(Objective)
Put the following lines into a numbered list, omitting any blank lines.
......
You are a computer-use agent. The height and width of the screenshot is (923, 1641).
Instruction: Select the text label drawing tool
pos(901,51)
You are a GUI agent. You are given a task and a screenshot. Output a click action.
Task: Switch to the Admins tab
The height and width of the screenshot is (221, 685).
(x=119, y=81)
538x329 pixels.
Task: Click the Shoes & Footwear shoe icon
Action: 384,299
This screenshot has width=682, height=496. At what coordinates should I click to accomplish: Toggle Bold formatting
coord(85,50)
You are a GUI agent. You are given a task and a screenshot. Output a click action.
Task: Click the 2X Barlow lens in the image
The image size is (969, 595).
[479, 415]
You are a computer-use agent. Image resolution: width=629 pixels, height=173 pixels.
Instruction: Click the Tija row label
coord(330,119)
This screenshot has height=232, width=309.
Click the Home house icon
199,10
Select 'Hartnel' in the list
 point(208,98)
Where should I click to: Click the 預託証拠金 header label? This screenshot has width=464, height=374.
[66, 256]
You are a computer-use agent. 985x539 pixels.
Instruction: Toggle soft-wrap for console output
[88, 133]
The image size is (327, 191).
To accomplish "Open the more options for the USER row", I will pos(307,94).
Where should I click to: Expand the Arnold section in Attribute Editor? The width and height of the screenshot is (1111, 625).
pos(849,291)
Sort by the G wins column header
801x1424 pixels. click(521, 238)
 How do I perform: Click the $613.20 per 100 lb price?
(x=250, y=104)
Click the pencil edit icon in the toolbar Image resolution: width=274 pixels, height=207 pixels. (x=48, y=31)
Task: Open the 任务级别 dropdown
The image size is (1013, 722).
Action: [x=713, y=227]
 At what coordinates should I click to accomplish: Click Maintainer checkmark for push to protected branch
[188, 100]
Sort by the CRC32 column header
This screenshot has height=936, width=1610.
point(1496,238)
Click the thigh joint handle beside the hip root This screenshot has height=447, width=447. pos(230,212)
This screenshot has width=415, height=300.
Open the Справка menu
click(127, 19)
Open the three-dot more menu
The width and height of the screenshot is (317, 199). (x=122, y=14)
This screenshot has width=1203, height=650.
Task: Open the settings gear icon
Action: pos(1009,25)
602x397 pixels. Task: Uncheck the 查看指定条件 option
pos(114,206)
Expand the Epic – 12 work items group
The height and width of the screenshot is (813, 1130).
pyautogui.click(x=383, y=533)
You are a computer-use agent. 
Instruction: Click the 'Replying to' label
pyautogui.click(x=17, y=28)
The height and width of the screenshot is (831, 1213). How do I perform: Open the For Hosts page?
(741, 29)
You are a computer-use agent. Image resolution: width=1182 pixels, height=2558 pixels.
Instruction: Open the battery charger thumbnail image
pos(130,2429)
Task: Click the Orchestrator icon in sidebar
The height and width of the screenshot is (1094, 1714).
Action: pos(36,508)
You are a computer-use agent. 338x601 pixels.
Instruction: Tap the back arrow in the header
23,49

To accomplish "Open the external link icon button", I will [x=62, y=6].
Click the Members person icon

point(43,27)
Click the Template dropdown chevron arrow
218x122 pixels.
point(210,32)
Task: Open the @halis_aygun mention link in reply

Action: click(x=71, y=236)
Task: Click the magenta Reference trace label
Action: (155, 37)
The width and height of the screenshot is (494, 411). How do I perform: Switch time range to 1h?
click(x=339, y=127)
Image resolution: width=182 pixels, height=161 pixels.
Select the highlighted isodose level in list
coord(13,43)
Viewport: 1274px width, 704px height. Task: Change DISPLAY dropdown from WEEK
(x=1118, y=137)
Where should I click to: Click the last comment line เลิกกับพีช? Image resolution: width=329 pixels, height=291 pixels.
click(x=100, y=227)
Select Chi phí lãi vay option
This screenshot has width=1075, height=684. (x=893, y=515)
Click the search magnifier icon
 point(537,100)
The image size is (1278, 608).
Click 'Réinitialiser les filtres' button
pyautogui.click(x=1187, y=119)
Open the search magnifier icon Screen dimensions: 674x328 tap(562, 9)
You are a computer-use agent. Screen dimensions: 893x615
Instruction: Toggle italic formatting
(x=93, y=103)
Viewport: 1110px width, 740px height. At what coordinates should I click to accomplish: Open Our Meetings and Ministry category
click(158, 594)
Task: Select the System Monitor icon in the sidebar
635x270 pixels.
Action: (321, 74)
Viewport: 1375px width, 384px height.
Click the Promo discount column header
......
(Result for this task)
1. You are a computer-use agent. The height and width of the screenshot is (923, 1641).
2. Instruction: Select the text label drawing tool
3. pos(901,51)
4. You are a GUI agent. You are given a task and a screenshot. Output a click action.
5. Task: Switch to the Admins tab
6. The height and width of the screenshot is (221, 685).
7. (x=119, y=81)
8. 538x329 pixels.
9. Task: Click the Shoes & Footwear shoe icon
10. Action: 384,299
11. This screenshot has width=682, height=496. At what coordinates should I click to accomplish: Toggle Bold formatting
12. coord(85,50)
13. You are a GUI agent. You are given a task and a screenshot. Output a click action.
14. Task: Click the 2X Barlow lens in the image
15. The image size is (969, 595).
16. [479, 415]
17. You are a computer-use agent. Image resolution: width=629 pixels, height=173 pixels.
18. Instruction: Click the Tija row label
19. coord(330,119)
20. This screenshot has height=232, width=309.
21. Click the Home house icon
22. 199,10
23. Select 'Hartnel' in the list
24.  point(208,98)
25. Where should I click to: Click the 預託証拠金 header label? This screenshot has width=464, height=374.
26. [66, 256]
27. You are a computer-use agent. 985x539 pixels.
28. Instruction: Toggle soft-wrap for console output
29. [88, 133]
30. The image size is (327, 191).
31. To accomplish "Open the more options for the USER row", I will pos(307,94).
32. Where should I click to: Expand the Arnold section in Attribute Editor? The width and height of the screenshot is (1111, 625).
33. pos(849,291)
34. Sort by the G wins column header
35. 801x1424 pixels. click(521, 238)
36.  How do I perform: Click the $613.20 per 100 lb price?
37. (x=250, y=104)
38. Click the pencil edit icon in the toolbar Image resolution: width=274 pixels, height=207 pixels. (x=48, y=31)
39. Task: Open the 任务级别 dropdown
40. The image size is (1013, 722).
41. Action: [x=713, y=227]
42.  At what coordinates should I click to accomplish: Click Maintainer checkmark for push to protected branch
43. [188, 100]
44. Sort by the CRC32 column header
45. This screenshot has height=936, width=1610.
46. point(1496,238)
47. Click the thigh joint handle beside the hip root This screenshot has height=447, width=447. pos(230,212)
48. This screenshot has width=415, height=300.
49. Open the Справка menu
50. click(127, 19)
51. Open the three-dot more menu
52. The width and height of the screenshot is (317, 199). (x=122, y=14)
53. This screenshot has width=1203, height=650.
54. Task: Open the settings gear icon
55. Action: pos(1009,25)
56. 602x397 pixels. Task: Uncheck the 查看指定条件 option
57. pos(114,206)
58. Expand the Epic – 12 work items group
59. The height and width of the screenshot is (813, 1130).
60. pyautogui.click(x=383, y=533)
61. You are a computer-use agent. 
62. Instruction: Click the 'Replying to' label
63. pyautogui.click(x=17, y=28)
64. The height and width of the screenshot is (831, 1213). How do I perform: Open the For Hosts page?
65. (741, 29)
66. You are a computer-use agent. Image resolution: width=1182 pixels, height=2558 pixels.
67. Instruction: Open the battery charger thumbnail image
68. pos(130,2429)
69. Task: Click the Orchestrator icon in sidebar
70. The height and width of the screenshot is (1094, 1714).
71. Action: pos(36,508)
72. You are a computer-use agent. 338x601 pixels.
73. Instruction: Tap the back arrow in the header
74. 23,49
75. To accomplish "Open the external link icon button", I will [x=62, y=6].
76. Click the Members person icon
77. point(43,27)
78. Click the Template dropdown chevron arrow
79. 218x122 pixels.
80. point(210,32)
81. Task: Open the @halis_aygun mention link in reply
82. Action: click(x=71, y=236)
83. Task: Click the magenta Reference trace label
84. Action: (155, 37)
85. The width and height of the screenshot is (494, 411). How do I perform: Switch time range to 1h?
86. click(x=339, y=127)
87. Image resolution: width=182 pixels, height=161 pixels.
88. Select the highlighted isodose level in list
89. coord(13,43)
90. Viewport: 1274px width, 704px height. Task: Change DISPLAY dropdown from WEEK
91. (x=1118, y=137)
92. Where should I click to: Click the last comment line เลิกกับพีช? Image resolution: width=329 pixels, height=291 pixels.
93. click(x=100, y=227)
94. Select Chi phí lãi vay option
95. This screenshot has width=1075, height=684. (x=893, y=515)
96. Click the search magnifier icon
97.  point(537,100)
98. The image size is (1278, 608).
99. Click 'Réinitialiser les filtres' button
100. pyautogui.click(x=1187, y=119)
101. Open the search magnifier icon Screen dimensions: 674x328 tap(562, 9)
102. You are a computer-use agent. Screen dimensions: 893x615
103. Instruction: Toggle italic formatting
104. (x=93, y=103)
105. Viewport: 1110px width, 740px height. At what coordinates should I click to accomplish: Open Our Meetings and Ministry category
106. click(158, 594)
107. Task: Select the System Monitor icon in the sidebar
108. 635x270 pixels.
109. Action: (321, 74)
110. Viewport: 1375px width, 384px height.
111. Click the Promo discount column header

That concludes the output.